JAKARTA, JUMAT - Direktur Pengembangan dan Usaha Perum Pegadaian, Wasis Juhar mengatakan, Perum Pegadaian diperkirakan akan menjadi persero pada pertengahan tahun depan dalam upaya meningkatkan ekspansi usaha.
"Perubahan status Pegadaian dari Perum ke Persero sebenarnya tidak begitu mendasar. Selama masih menjadi Perum, Pegadaian kesulitan memperoleh dana segar untuk meningkatkan penyaluran kredit," kata Wasis Juhar kepada pers di Jakarta, Jumat (26/9).
Menurut dia, permintaan kredit Pegadaian dari tahun ke tahun terus meningkat yang membutuhkan dana segar untuk memenuhi permintaan masyarakat. "Pegadaian pada tahun ini mentargetkan kredit sebesar Rp 30 triliun, naik dibanding tahun lalu yang mencapai Rp 24 triliun," katanya.

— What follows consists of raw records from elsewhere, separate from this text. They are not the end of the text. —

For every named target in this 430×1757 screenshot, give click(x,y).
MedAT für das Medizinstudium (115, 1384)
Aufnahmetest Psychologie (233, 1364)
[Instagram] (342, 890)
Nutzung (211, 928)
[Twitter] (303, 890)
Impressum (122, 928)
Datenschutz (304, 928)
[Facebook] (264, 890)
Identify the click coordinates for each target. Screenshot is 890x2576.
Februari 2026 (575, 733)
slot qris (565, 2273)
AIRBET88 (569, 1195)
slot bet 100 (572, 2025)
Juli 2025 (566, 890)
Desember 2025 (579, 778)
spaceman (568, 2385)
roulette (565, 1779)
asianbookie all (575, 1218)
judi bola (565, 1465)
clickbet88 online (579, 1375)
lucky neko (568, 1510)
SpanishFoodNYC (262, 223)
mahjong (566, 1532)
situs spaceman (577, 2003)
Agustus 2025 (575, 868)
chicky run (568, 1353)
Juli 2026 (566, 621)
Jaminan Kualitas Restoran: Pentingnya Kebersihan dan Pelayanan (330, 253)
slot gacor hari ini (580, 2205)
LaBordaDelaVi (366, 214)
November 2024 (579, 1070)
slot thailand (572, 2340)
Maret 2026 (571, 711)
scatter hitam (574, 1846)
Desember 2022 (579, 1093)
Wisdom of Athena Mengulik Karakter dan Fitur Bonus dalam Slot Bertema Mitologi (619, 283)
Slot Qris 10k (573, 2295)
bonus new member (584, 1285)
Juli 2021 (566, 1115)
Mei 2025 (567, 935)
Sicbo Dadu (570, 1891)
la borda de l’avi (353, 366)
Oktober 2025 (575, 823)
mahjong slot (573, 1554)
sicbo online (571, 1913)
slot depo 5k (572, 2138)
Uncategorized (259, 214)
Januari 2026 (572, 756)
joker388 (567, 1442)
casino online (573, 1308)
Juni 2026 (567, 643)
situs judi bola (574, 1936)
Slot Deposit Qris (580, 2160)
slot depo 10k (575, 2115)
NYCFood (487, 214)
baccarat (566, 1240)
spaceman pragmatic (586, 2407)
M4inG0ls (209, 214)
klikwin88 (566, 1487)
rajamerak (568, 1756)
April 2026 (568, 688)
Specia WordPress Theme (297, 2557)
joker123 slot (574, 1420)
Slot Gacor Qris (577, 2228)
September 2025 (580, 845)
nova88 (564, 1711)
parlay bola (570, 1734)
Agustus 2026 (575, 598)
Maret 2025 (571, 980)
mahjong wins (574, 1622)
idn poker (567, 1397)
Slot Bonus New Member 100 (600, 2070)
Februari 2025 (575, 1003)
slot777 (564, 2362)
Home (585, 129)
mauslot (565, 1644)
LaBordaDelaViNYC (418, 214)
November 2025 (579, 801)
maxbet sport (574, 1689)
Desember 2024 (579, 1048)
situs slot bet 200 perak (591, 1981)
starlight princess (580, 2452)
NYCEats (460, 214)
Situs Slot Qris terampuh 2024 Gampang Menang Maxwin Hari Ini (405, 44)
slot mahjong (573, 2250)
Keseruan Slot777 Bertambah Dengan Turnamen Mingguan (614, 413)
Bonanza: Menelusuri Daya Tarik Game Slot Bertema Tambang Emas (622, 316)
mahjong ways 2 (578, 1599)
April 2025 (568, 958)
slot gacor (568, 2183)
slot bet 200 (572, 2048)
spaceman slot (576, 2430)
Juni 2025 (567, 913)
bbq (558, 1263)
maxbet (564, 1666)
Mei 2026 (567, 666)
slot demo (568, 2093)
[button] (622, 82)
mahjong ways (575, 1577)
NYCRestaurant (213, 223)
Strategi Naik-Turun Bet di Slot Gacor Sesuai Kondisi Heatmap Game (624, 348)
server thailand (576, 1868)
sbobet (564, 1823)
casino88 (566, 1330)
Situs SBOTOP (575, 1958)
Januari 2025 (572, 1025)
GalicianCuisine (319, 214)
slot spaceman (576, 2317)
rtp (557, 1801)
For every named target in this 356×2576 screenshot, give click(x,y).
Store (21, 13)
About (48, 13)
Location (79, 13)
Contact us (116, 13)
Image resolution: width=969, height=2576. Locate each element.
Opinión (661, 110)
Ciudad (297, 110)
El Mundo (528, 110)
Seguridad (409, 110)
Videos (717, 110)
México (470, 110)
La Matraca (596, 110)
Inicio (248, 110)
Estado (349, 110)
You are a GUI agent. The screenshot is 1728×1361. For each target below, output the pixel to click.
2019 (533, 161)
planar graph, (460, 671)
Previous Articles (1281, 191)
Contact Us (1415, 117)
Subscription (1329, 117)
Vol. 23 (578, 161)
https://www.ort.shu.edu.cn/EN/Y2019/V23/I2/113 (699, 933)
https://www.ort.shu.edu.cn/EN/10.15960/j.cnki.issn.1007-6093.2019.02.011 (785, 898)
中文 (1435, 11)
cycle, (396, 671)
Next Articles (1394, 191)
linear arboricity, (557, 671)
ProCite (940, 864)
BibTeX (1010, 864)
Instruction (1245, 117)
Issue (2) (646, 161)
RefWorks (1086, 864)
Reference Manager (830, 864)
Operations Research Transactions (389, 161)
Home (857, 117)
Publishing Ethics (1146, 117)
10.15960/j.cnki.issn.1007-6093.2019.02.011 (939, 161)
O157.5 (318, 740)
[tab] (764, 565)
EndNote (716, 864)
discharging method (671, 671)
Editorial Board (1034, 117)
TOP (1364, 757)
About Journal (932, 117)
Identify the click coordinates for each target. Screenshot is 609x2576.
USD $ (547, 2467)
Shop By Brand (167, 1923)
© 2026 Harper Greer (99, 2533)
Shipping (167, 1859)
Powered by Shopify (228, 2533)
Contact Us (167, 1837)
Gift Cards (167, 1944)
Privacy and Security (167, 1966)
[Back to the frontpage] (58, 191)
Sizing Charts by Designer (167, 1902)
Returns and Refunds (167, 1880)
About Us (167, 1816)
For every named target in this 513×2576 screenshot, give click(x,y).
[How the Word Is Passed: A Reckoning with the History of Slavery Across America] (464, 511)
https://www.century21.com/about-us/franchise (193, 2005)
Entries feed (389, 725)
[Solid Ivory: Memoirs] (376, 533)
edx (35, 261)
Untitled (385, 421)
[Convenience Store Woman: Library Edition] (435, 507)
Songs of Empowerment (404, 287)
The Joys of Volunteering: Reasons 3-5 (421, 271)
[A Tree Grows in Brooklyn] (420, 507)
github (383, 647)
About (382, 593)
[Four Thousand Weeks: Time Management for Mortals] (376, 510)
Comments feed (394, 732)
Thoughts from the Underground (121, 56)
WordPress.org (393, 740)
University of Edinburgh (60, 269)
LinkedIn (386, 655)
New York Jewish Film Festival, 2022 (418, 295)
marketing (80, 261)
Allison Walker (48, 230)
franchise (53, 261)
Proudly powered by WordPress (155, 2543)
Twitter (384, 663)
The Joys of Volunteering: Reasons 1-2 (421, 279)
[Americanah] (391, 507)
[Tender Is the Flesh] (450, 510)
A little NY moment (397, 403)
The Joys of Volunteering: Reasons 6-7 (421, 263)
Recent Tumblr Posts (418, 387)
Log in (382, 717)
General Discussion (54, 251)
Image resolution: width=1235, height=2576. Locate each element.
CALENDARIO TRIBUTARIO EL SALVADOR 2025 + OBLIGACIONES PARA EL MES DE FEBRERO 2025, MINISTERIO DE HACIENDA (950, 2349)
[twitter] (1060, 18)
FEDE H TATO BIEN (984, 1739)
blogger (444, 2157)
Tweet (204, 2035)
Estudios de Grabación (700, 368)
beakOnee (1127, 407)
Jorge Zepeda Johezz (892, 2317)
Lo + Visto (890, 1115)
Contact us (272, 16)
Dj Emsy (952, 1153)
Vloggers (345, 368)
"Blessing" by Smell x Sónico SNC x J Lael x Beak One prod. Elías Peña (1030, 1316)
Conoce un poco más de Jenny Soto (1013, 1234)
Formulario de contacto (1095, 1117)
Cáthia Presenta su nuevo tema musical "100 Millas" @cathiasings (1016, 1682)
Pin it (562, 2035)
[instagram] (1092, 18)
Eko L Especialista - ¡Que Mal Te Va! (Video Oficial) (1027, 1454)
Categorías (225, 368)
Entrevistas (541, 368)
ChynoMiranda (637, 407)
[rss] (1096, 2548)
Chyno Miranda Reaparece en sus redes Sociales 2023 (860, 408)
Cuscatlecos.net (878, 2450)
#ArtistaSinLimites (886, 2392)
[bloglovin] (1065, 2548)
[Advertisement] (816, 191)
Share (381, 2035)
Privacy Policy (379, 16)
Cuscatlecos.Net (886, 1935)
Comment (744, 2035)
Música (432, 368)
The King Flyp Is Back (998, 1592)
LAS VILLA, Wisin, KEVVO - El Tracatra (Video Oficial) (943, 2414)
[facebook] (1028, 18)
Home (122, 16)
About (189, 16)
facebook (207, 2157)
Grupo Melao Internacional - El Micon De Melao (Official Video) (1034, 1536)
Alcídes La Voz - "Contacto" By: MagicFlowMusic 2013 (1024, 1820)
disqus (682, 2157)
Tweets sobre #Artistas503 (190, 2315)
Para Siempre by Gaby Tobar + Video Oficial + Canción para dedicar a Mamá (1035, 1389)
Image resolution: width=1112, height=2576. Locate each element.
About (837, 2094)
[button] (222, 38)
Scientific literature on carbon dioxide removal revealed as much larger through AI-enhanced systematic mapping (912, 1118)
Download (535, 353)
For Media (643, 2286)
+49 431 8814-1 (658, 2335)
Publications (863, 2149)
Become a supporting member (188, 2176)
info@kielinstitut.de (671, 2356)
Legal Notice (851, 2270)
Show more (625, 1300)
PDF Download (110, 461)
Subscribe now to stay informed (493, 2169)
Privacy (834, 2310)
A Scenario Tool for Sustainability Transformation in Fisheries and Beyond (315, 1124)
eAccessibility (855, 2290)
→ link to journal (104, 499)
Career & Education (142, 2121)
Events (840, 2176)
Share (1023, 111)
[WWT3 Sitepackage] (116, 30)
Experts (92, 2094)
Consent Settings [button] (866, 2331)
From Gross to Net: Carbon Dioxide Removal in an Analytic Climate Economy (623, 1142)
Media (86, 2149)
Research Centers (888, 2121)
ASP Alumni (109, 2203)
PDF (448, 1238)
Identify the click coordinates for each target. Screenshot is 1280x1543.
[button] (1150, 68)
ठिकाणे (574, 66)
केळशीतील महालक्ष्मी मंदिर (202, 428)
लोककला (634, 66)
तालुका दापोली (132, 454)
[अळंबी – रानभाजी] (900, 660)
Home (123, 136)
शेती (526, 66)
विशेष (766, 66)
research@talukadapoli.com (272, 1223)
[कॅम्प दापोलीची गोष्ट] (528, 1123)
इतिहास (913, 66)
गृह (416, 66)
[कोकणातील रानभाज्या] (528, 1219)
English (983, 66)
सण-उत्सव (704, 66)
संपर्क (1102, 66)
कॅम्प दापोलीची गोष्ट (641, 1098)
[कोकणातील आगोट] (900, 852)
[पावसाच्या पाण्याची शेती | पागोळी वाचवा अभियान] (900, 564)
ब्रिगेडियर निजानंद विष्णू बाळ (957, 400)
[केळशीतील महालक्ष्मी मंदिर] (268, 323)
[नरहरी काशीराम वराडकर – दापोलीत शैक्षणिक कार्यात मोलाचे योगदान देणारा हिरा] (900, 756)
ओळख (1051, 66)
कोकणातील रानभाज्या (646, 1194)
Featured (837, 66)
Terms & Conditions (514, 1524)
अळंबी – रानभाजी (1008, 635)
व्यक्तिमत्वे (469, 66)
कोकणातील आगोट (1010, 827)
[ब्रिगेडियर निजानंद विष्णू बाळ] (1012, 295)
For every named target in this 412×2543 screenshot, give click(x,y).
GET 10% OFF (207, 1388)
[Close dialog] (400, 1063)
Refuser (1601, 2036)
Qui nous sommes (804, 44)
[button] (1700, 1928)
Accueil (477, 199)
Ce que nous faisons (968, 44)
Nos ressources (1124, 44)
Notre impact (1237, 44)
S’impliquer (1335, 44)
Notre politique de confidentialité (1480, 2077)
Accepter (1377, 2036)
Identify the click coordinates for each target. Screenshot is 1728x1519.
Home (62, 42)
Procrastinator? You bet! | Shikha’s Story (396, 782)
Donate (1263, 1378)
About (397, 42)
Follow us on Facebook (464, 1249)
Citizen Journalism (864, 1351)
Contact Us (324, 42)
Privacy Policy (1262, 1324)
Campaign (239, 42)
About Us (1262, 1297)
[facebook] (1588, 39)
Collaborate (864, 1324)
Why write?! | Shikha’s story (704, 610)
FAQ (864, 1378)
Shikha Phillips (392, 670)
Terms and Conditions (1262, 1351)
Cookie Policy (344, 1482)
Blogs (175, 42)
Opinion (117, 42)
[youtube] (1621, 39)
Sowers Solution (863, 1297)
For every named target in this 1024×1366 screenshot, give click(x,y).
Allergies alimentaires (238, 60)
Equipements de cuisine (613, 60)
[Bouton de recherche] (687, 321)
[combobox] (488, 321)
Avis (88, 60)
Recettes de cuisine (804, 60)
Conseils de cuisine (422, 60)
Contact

Ia mengatakan, apabila status Pegadaian berubah menjad persero akan bisa menjual sahamnya ke pasar modal. Selama ini Pegadaian mencari permodalan dengan meminjam dana dari pihak perbankan. "Kami optimis apabila Pegadaian menjadi pesero maka masalah permodalan akan dapat diatasi dengan cepat," katanya.
Ditanya lamanya proses perubahan itu, menurut dia, proses itu memang sudah berjalan dua tahun lebih, namun kami tidak terburu-buru untuk merubah status tersebut, apabila pasar modal saat ini kurang kondusif. "Mudah-mudahan menjadi persero bisa terjadi pada pertengahan tahun depan, doakan saja," katanya.